*RECORDS SHOWN*:
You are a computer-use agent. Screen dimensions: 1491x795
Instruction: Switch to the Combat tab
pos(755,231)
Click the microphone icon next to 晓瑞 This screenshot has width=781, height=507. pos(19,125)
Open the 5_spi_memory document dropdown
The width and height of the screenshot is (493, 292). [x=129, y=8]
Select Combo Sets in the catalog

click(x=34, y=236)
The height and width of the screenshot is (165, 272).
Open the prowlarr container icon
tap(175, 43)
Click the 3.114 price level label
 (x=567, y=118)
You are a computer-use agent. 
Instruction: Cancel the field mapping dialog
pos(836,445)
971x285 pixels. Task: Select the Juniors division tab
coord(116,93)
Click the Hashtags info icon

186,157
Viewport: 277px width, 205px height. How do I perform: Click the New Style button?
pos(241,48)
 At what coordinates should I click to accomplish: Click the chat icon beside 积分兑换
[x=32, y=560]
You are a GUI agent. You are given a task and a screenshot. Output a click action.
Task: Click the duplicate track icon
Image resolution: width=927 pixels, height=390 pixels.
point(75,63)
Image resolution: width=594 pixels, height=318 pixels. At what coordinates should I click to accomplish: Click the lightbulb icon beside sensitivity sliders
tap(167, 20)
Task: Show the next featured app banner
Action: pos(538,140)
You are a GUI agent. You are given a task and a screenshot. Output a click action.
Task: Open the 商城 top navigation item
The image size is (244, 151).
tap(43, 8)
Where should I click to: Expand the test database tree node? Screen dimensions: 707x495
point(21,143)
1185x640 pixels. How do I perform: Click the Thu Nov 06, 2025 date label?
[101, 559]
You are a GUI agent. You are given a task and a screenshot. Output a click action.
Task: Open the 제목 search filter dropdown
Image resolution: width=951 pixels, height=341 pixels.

*YOUR GOAL*:
Retype everything from the line containing "Image resolution: width=594" down through the end of the material, both of those lines included.

*COMPLETED TASK*:
Image resolution: width=594 pixels, height=318 pixels. At what coordinates should I click to accomplish: Click the lightbulb icon beside sensitivity sliders
tap(167, 20)
Task: Show the next featured app banner
Action: pos(538,140)
You are a GUI agent. You are given a task and a screenshot. Output a click action.
Task: Open the 商城 top navigation item
The image size is (244, 151).
tap(43, 8)
Where should I click to: Expand the test database tree node? Screen dimensions: 707x495
point(21,143)
1185x640 pixels. How do I perform: Click the Thu Nov 06, 2025 date label?
[101, 559]
You are a GUI agent. You are given a task and a screenshot. Output a click action.
Task: Open the 제목 search filter dropdown
Image resolution: width=951 pixels, height=341 pixels.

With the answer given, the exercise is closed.